I started learning topology long ago. I first exposed myself to metric topology in Baby Rudin and Munkres Topology 2nd ed. Part I. Munkres is my most revisited book ever since.
The first big challenge I faced is when approaching William Boothby's An Introduction to Differentiable Manifolds and Riemannian Geometry. I soon realized that I needed to learn some algebraic topology and differential topology, which I did much later. Nevertheless, everyday topology for me is still mostly general topology. I could say every bits and pieces of Munkres's Part I has its use in analysis, but hell, its really a lot to memorize.

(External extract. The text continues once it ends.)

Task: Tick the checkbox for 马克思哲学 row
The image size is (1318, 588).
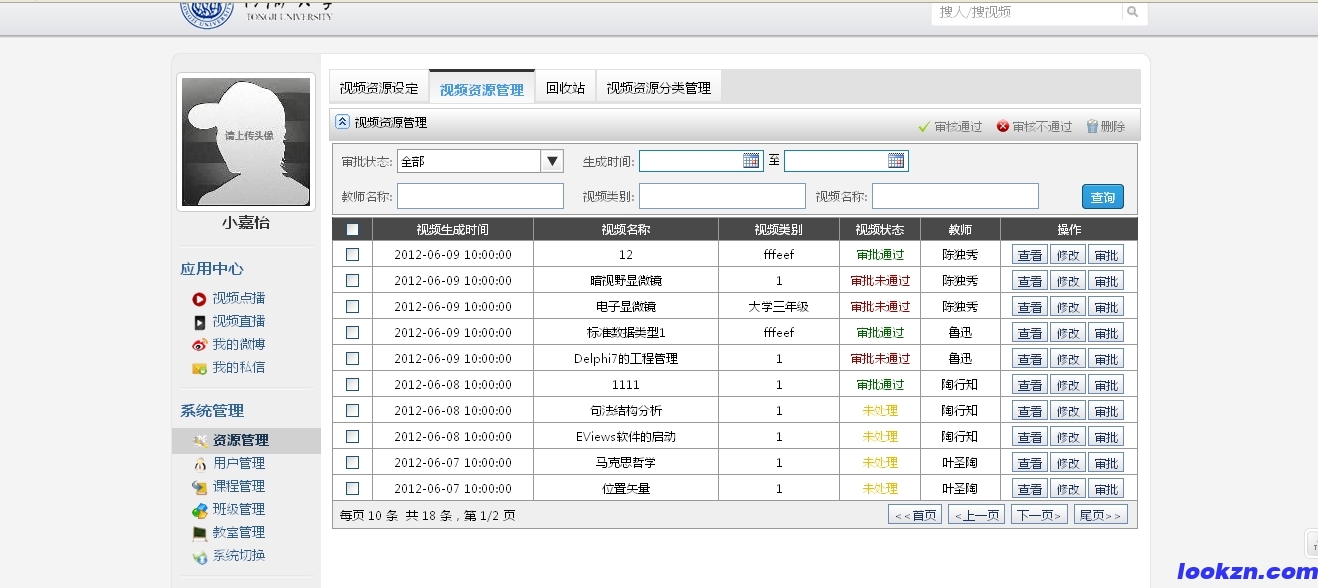Action: point(352,463)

I read the book through, or some chapters again and again. But somehow I still cannot memorize everything. So as a result, I had to come back to Munkres from time to time, the only difference being now I know what I am looking for. But I definitely cannot say I learn topology very well. This has puzzled me for a long time, because usually after I read a book three times, I can have a good feeling of at least the big picture. But with Munkres, its just less organized in my mind, not the big blocks (connected/ compactness/ countability/ separation/ compactification/ metrization/ completeness/ Baire space), but those small yet useful lemma/theorems/corollaries.
So, my question is: how to organize the huge body of general topology in one's mind for analysis's purpose (real/complex/functional/harmonic...on Euclidean space/manifold/Lie group)?